The New Water programme will see the development of an annual production capacity of 7 million m3 of high-quality water suitable for safe crop irrigation. The project will hence have the capacity to potentially address up to 35% of the current total water demand of the agricultural sector. The New Water project is thus one of the key measures under Malta’s Programme of Measures intended to enable the achievement of good groundwater quantitative status in all groundwater bodies in the Maltese islands by 2021.
In addition, the high quality of the New Water can enable its use for landscaping and industry, further enabling the use of this water during periods of low demand by the agricultural sector.
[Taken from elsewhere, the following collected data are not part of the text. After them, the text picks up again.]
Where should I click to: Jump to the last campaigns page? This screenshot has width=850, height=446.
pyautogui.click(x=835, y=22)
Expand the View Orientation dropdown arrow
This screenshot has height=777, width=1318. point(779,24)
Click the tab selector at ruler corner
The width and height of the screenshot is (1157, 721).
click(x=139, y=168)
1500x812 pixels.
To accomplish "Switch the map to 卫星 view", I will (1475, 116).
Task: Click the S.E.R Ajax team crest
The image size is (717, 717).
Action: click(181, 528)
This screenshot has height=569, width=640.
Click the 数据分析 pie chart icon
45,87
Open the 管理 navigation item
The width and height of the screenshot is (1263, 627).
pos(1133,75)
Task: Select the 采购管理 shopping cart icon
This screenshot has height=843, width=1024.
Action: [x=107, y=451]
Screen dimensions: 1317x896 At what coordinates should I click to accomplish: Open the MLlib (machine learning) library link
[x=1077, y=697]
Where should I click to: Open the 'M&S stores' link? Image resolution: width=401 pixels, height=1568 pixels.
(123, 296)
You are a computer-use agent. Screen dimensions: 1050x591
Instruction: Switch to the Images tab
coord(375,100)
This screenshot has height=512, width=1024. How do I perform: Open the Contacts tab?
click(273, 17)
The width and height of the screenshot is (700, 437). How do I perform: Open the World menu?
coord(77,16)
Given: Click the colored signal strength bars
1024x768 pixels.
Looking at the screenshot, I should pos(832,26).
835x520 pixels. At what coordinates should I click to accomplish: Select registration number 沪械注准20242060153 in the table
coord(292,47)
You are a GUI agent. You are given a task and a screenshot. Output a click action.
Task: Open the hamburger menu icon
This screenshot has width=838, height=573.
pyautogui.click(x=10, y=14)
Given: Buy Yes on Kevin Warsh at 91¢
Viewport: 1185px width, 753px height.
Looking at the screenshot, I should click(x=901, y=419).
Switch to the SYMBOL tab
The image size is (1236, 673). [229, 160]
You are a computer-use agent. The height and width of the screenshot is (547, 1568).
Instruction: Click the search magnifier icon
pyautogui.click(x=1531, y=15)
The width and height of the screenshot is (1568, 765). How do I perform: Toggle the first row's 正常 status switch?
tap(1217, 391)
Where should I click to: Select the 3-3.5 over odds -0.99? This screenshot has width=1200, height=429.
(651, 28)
The project which is now well underway involved the development of three water polishing plants which upgrade the quality of treated water from the islands’ three Urban Wastewater Treatment Plants (UWWTPs) to irrigation standards. The three polishing are therefore located within the footprint of the UWWTPs at Ras il –Hobz (Ghajnsielem) in Gozo, Tac-Cumnija (Mellieha) in the North of Malta and Ta’ Barkat (Xghajra) in the south of Malta.The major one in Ta’ Barkat in the south of Malta can produce 9,600 cubic metres per day. The plants at Ic-Cumnija in the north of Malta and in Ras il-Hobz in Gozo have a capacity of 6,400 and 3,200 cubic metres per day respectively. These plants can reach a total production volume of 7,000,000m3 per year.
Our aim is to achieve a ‘net zero-impact’ on the natural water cycle, whereby groundwater being abstracted will be replaced, directly or indirectly, by means of a number of measures, including the production and subsequent delivery of new water.
New Water is available through hydrants which are accessed by electronic cards. As of January 2018, seven hydrants are available in the North region of Malta.
The WSC is currently developing three networks (North, South and Gozo) to increase the number of hydrants available and thus reduce the use of water bowsers.
This project is part financed by the European Union – EAFRD funds
Malta – It may be submitted at New Water office at WSC , Qormi Road, Luqa, open Monday to Friday between 08.00 – 13.30 and from 1st Oct to 15th June and between 08.00 – 12.00 from 16th June to 30th September.”
Gozo – Gozo Experimental Farm Mon-Fri 08:00-12:00.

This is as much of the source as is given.